Sunday, October 15, 2006
5:30 p.m. Human, All Too Human
Louis Malle (France, 1972)

(Humain, trop humain). A woman negotiates an enormous overhead crane to deliver, godlike, a giant object to the floor of what is revealed to be an automobile manufacturing plant, full of brightly painted metal and constant movement. It's a filmmaker's paradise, and the camera has to be seen as another machine in this circumstance, the director another on the "chain de montage" (assembly line) referred to in the prologue to this strangely, perhaps deceptively captivating documentary shot in the Citroën plant in Rennes.
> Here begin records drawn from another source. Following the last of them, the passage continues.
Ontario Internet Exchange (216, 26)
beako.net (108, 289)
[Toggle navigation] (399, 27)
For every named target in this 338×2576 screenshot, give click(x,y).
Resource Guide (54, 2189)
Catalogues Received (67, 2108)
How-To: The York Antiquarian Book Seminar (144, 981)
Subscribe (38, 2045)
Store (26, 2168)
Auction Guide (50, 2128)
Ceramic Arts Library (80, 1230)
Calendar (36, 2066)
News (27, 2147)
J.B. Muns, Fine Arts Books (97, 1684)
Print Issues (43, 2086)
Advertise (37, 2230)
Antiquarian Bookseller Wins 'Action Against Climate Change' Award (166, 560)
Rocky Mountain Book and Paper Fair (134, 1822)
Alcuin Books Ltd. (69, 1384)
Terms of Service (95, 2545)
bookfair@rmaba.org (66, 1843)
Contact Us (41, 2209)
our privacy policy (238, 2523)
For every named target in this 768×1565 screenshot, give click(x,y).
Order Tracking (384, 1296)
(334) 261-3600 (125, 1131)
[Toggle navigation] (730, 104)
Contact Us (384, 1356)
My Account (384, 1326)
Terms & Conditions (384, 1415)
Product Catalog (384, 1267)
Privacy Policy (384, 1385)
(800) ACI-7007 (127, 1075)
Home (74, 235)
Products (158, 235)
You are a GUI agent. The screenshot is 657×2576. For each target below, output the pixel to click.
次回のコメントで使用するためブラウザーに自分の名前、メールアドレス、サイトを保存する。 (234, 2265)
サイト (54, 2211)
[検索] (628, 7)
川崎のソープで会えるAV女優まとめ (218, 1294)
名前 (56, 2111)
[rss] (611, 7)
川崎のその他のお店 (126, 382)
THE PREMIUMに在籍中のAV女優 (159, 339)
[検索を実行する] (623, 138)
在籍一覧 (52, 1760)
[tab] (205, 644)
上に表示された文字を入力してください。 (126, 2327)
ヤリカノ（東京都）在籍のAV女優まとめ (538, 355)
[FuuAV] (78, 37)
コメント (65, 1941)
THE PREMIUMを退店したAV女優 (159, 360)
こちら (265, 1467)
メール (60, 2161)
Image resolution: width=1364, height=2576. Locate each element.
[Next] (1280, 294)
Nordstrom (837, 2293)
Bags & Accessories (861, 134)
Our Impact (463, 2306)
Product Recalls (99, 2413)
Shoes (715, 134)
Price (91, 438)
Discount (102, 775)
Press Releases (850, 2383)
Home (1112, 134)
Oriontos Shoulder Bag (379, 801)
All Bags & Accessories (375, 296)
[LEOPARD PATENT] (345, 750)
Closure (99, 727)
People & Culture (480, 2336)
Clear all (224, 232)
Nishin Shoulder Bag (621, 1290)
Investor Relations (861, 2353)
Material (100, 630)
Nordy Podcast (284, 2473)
With no commentary, and not a word from the workers, we see them ply their considerable skills in various circumstances, none of them easy. Malle looks at the movements, the time, and the intensity of workers' investment in Modern Times. His dispassionate stance is at times almost Bressonian, at others, as comic as Tati. The title confounds: is this the human face of our machine world, or are these humans being turned into machines?

—Judy Bloch

• Photographed by Etienne Becker, Malle. (110 mins, B&W, 35mm, From Janus/Criterion Collection)

Preceded by short:

Symphonie mécanique (Jean Mitry, France, 1955). The activities of factories become an abstract ballet set to music by Pierre Boulez. (13 mins, B&W, 35mm, From Argos Films)

• (Total running time: 123 mins)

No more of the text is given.